I semi non devono essere trasformati in merce tramite brevetti e diventare proprietà assoluta di alcune imprese; i semi non devono essere brevettati perché non sono una invenzione.

Un altro deleterio risultato di questo meccanismo è la scomparsa delle biodiversità di colture diverse che garantiscono sostanze nutrienti varie, rigenerazione del suolo, lotta naturale ai parassiti. Biodiversità significa cercare assieme agli agricoltori le migliori tipologie di semi in base a quelle che sono le variazioni climatiche in atto e i tipi di parassiti tipici di una zona senza danneggiare i raccolti con i pesticidi.

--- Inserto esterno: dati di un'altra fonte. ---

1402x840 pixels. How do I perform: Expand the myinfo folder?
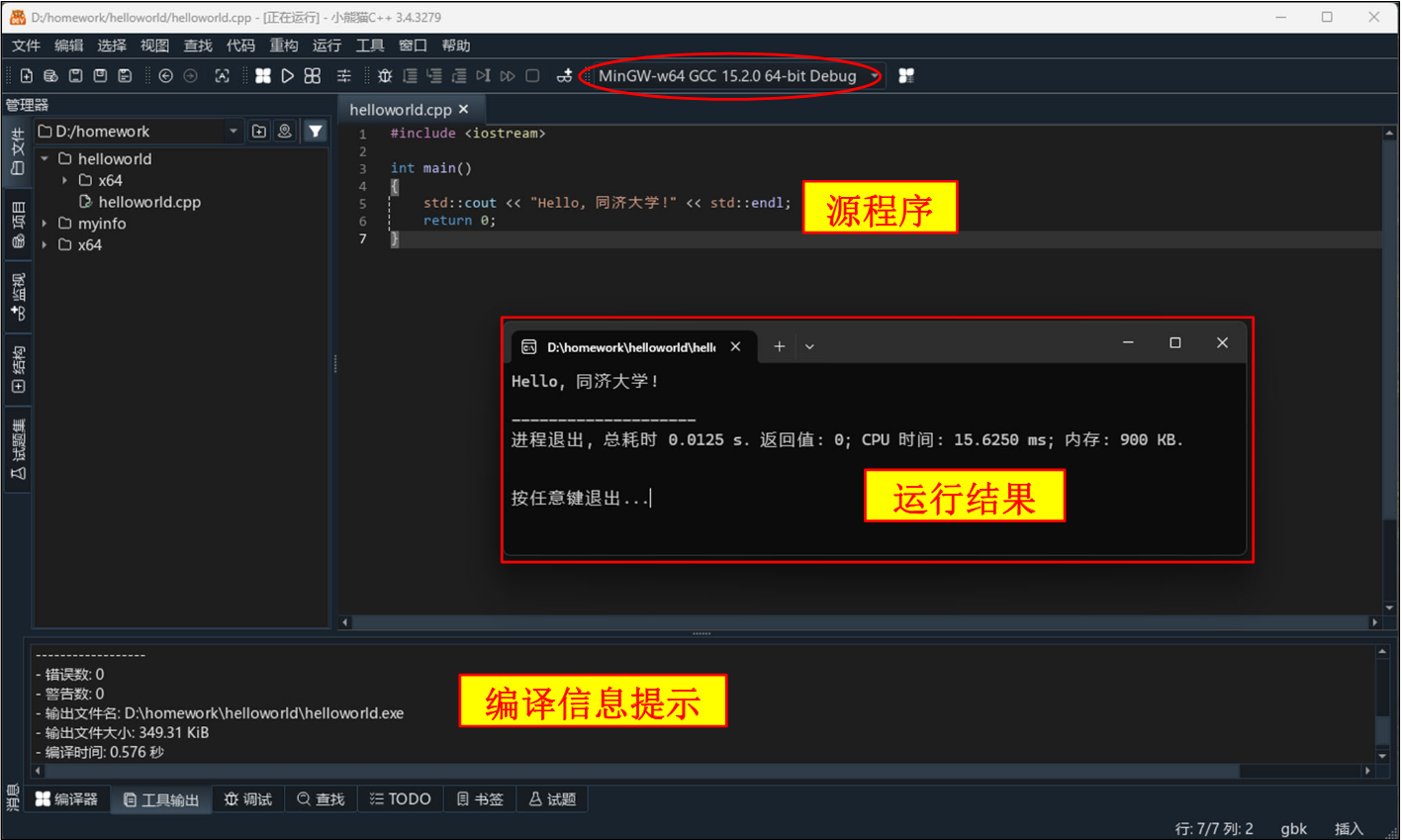click(x=44, y=224)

Scusate la digressione ma era importante per me esplicitare il nome della legge, LEGGE DEI SEMI e fare capire che l’obiettivo di questo progetto di legge è quello di proteggere la agrobiodiversità nel territorio sammarinese e le nostre colture, con specifico riferimento al mondo vegetale.

Nel quadro che ho tracciato vorrei però evidenziare alcune cose positive: la prima è che è in atto in numerosi paesi una decisa azione nella direzione di contrastare questi fenomeni. La seconda è che il progetto di legge ha avuto unanime consenso tra i commissari che hanno partecipato alla votazione, segno della sensibilità comune su questa importante tematica. Questa legge ci fa fare un salto in avanti nel tempo ed è bello per una volta assurgere agli onori delle cronache come un esempio positivo in giro per il mondo.

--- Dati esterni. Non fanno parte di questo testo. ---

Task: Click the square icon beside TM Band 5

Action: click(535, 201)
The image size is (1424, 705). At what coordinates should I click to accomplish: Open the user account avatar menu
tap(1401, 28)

Si, perché, come ci hanno illustrato i proponenti del progetto di legge, nel dedalo di trattati, convenzioni, leggi europee (e ci si può immaginare quale sia il giro di interessi economici dietro queste tematiche che riguardano il cibo) saremmo uno dei primi Paesi europei ad approvare questa forma di tutela agroalimentare della nostra biodiversità e della tutela del nostro agricoltore che DEVE AVERE IL DIRITTO di riprodurre il seme.

Passaggio fondamentale, in questo senso, è il principio dell’articolo 3 sia al primo comma: “Le risorse fitogenetiche per l’alimentazione e l’agricoltura sono considerate patrimonio pubblico indisponibile della Repubblica…”, che al secondo…”la conservazione, la ricerca, la raccolta, la caratterizzazione, la valutazione, la documentazione e la disponibilità delle risorse fitogenetiche sono essenziali per la realizzazione di uno sviluppo agricolo sostenibile per le generazioni presenti e future”.

Altro momenti significativo della legge è quello dell’articolo è quello all’art. 8,  diritti degli agricoltori, il quale afferma che per quanto attiene alle risorse fitogenetiche la realizzazione dei diritti degli agricoltori è sovrana ed è sottoposta alla promozione e protezione tramite appositi organi competenti. Ogni agricoltore ha il diritto di selezionare e produrre liberamente, scambiare e conservare i propri semi, in linea con la più generale protezione della biodiversità perseguita dal progetto di legge.

Il principio che ci piace ribadire è il fatto che la diversità dei sistemi di produzione e l’innovazione, in campo agricolo, devono essere messe a disposizione di tutti.

E quando parliamo di tutela della biodiversità in campo agricolo in realtà stiamo parlando di una cosa conosciuta e perseguita da sempre dai nostri agricoltori. Ogni zona agricola ha caratteristiche fisiche e climatiche tali per cui le stesse specie agricole hanno caratteristiche genetiche leggermente diverse dettate dal processo evoluto dell’adattamento. Con la perdita di specie locali e la creazione di “supersemi” perfettamente identici queste piante non hanno più la capacità di adattarsi a determinate zone (fatto salvo l’utilizzo di pesticidi perché qui il business riguarda il pacchetto diabolico semi + pesticidi, ricordiamolo) e diventano sempre più deboli. Allora le imprese prendono i semi e li variano di nuovo magari con elementi di un seme di altre parti del mondo. Il risultato è che nessun paese è più autonomo nella gestione dei semi e dell’alimentazione.

Spero con questo mio breve intervento di aver contribuito a comprendere la portata di questo progetto di legge composto di pochi articoli che, come riportato nella relazione, permette ad un piccolo paese come San Marino di proteggere la propria biodiversità, per poter difendere anche in questo modo la sua stessa sovranità.